TL;DR

UK wealth managers suffered their steepest one-day falls in years after US fintech Altruist launched an AI-powered financial planning tool. St James’s Place dropped over 13%, with the sell-off spreading to European firms including Julius Baer and UBS, marking wealth management as the latest sector caught in what investors are calling AI contagion.

A market-wide reaction

The sell-off was triggered by Los Angeles-based Altruist announcing that its AI planning tool could create personalised tax strategies “within minutes” by analysing tax returns, payslips, and meeting notes. Altruist founder Jason Wenk said the tool “expands what a single adviser can handle, raises the bar on outcomes and makes average advice a lot harder to justify.”

AJ Bell fell 8%, Quilter and Aberdeen Group both lost more than 5%, and data provider Relx dropped over 6%. In Europe, Julius Baer fell 3%, UBS 2.8%, and Amundi 2%. Technology and financial stocks were the worst performers across European markets, with the Stoxx Europe 600 financials sub-index down 2%.

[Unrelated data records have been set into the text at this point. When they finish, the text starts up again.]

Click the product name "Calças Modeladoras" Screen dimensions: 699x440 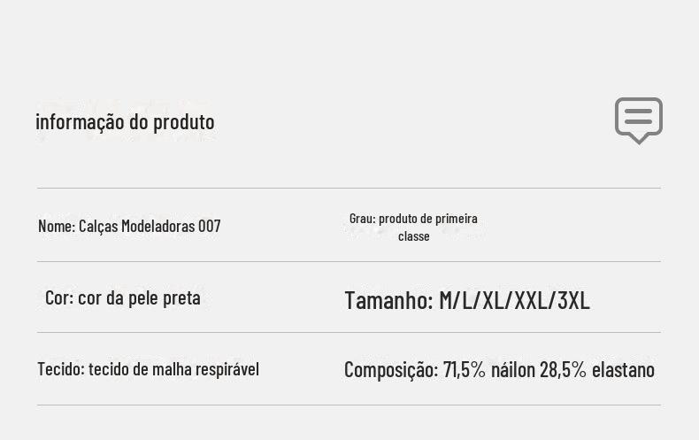pyautogui.click(x=137, y=227)
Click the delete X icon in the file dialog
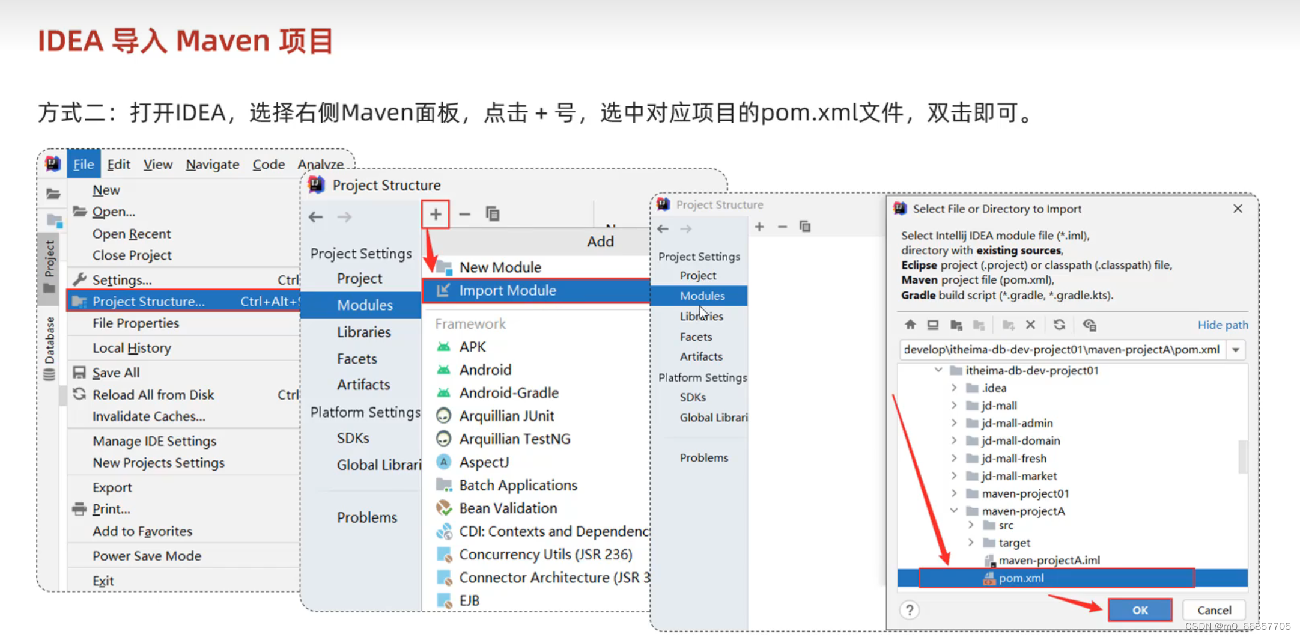 coord(1030,325)
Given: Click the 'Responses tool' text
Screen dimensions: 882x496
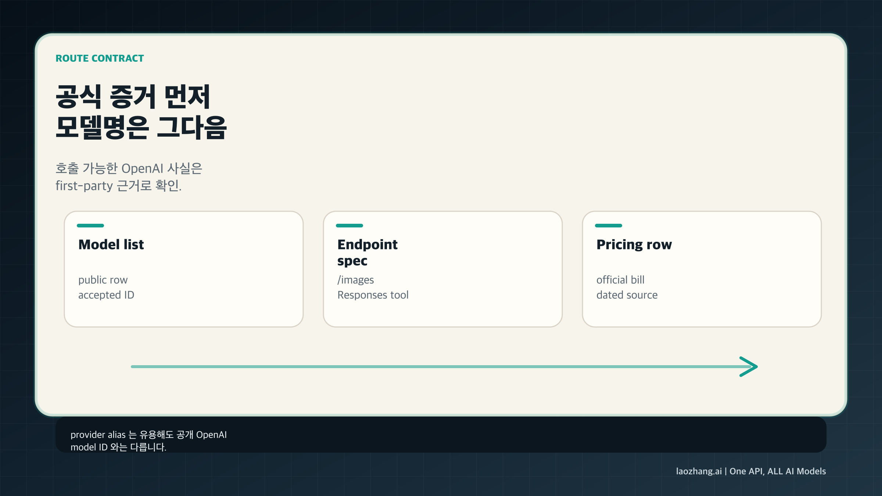Looking at the screenshot, I should [x=373, y=295].
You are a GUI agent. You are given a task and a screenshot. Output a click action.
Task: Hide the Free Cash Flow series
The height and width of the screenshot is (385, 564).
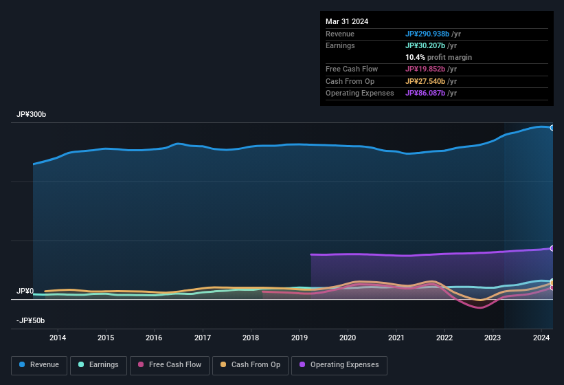pyautogui.click(x=169, y=364)

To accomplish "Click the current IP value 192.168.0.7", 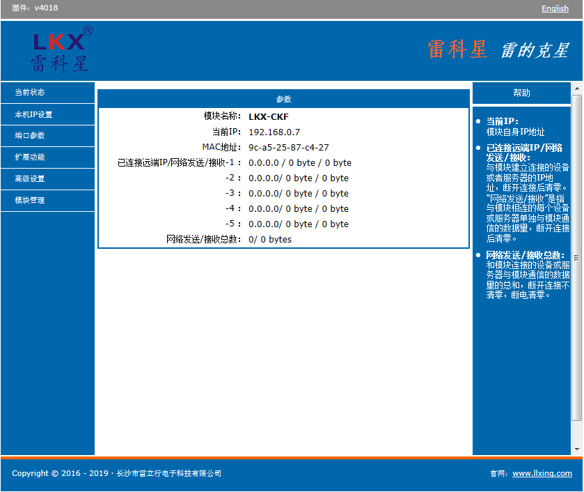I will click(x=274, y=132).
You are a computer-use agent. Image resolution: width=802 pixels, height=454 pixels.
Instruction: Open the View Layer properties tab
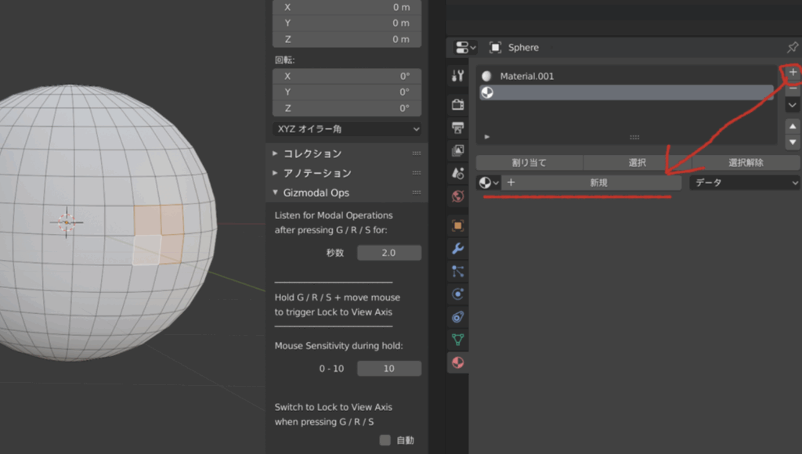(458, 150)
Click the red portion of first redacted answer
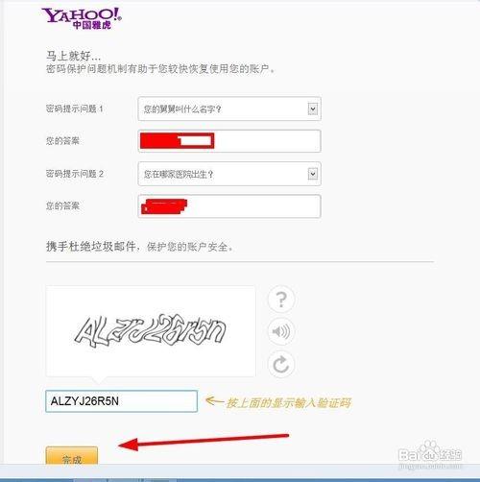480x482 pixels. (160, 141)
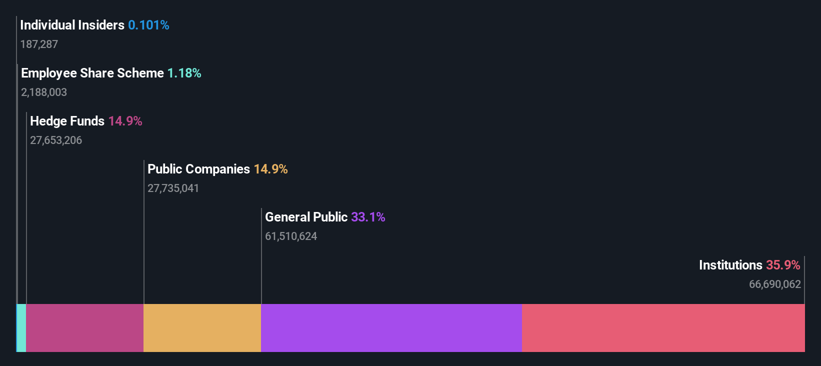Click the 187,287 share count

(x=39, y=45)
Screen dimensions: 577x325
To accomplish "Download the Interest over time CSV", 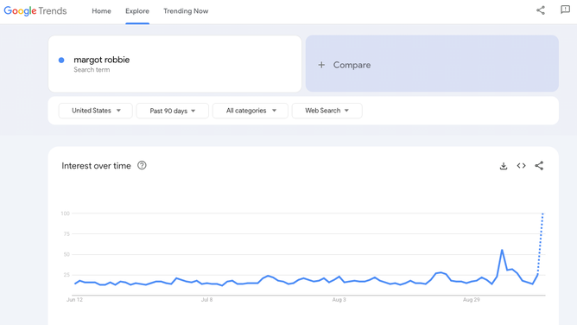I will [x=504, y=166].
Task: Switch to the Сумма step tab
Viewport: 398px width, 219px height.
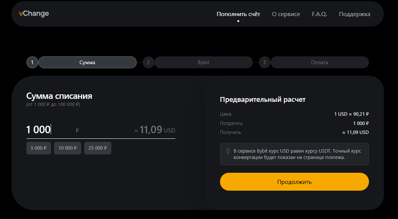Action: point(87,62)
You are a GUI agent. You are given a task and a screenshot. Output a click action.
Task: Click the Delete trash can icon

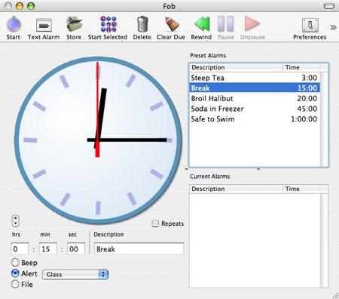coord(142,24)
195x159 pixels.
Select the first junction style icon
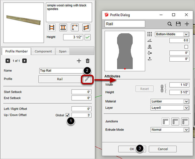coord(166,121)
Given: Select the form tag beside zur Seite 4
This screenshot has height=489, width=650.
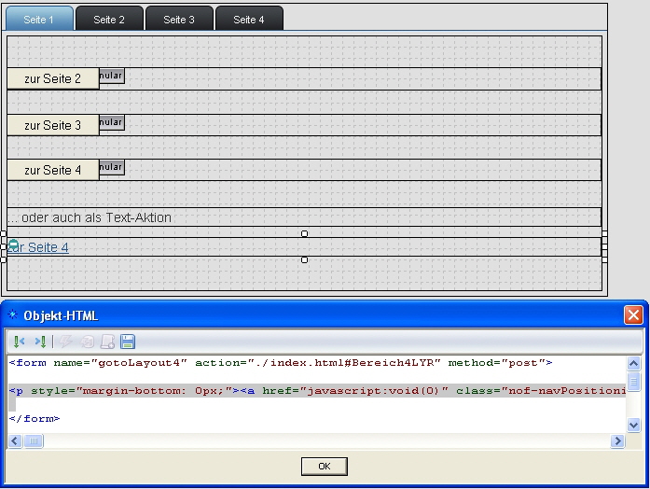Looking at the screenshot, I should [111, 167].
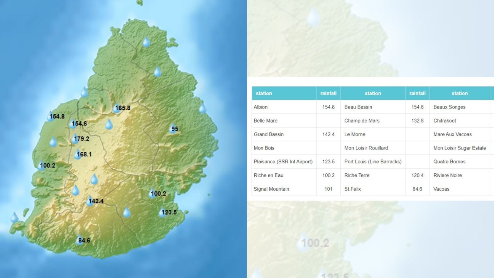
Task: Select Mon Loisir Sugar Estate station
Action: pyautogui.click(x=459, y=148)
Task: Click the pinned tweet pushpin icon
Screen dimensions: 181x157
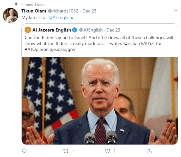Action: click(x=16, y=4)
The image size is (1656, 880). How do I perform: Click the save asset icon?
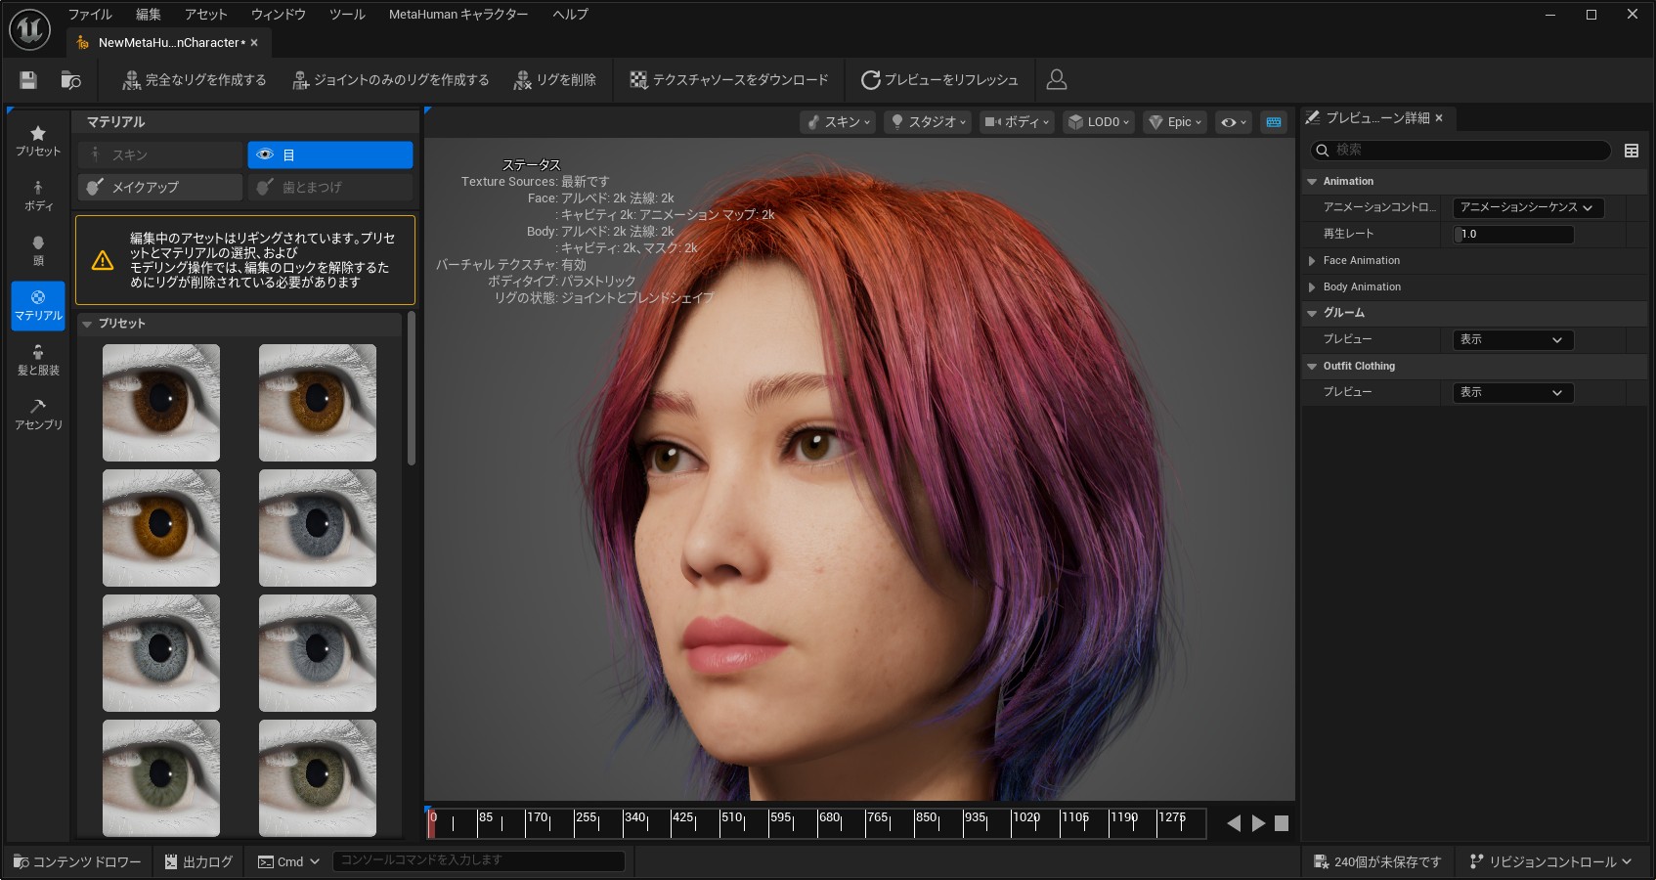click(x=28, y=80)
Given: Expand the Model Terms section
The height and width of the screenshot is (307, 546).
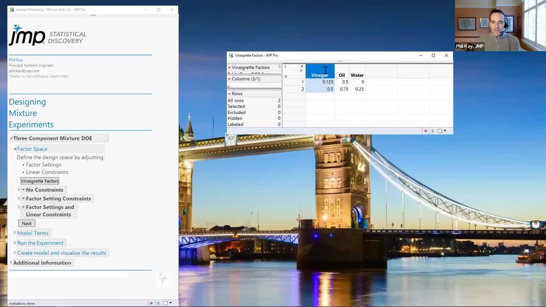Looking at the screenshot, I should click(x=15, y=233).
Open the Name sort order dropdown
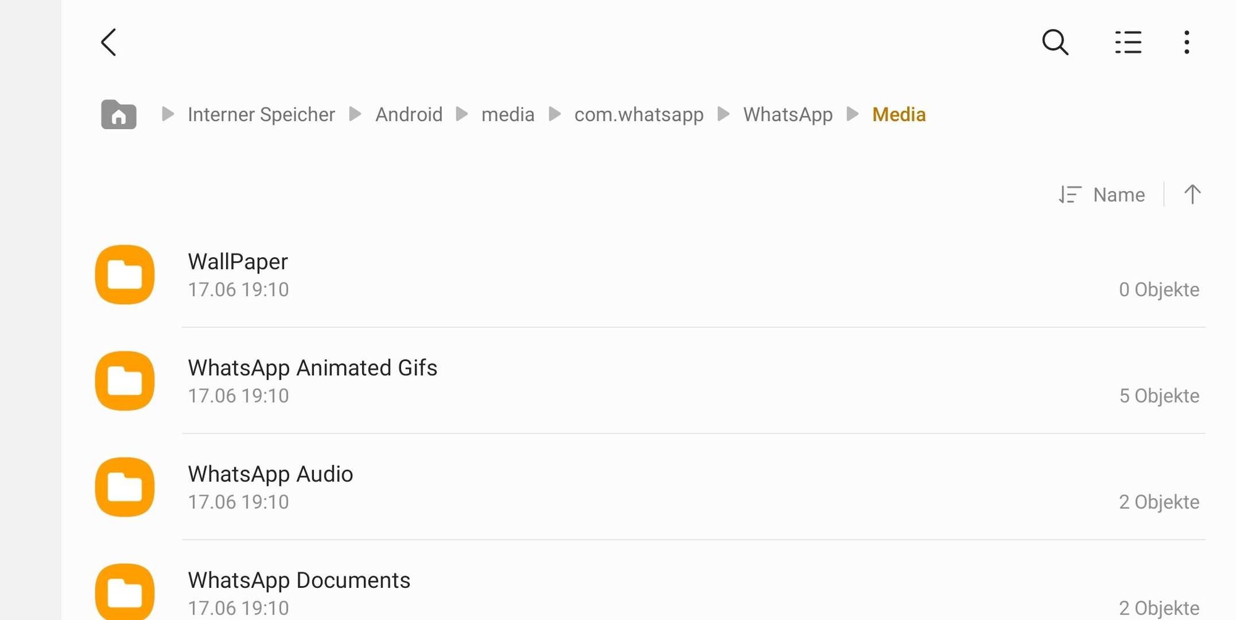 (x=1119, y=195)
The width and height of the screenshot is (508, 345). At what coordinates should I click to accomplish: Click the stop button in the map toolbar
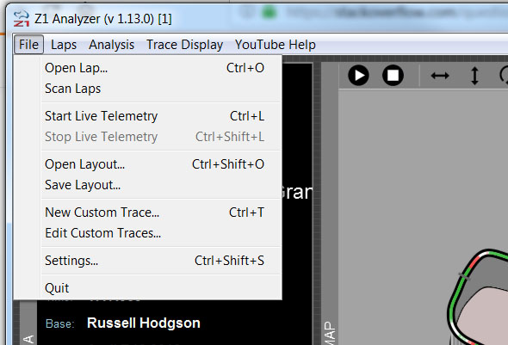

Barclays head of European equities strategy Emmanuel Cau described a “sell first, see later” attitude, with perceived losers being “indiscriminately” sold. He noted: “The pace of AI innovation is so fast that basically every week there’s a new tool being launched — the market is looking for the next AI loser.”

Pushback from incumbents

St James’s Place chair Paul Manduca called the declines “surprising and almost certainly an overreaction,” arguing that face-to-face advice remains in high demand. Panmure Liberum analyst Rae Maile questioned whether wealthy individuals with complex needs would “trust all of that to a computer to solve.”

The sell-off echoes similar pressure on software and legal stocks the previous week, when Anthropic’s new coding plug-in tools hit the sector.

Looking forward

The speed at which AI fears are jumping between sectors suggests markets are repricing entire industries on the basis of individual product launches. Whether this reflects genuine disruption risk or speculative over-reaction will become clearer as these AI tools face real-world adoption.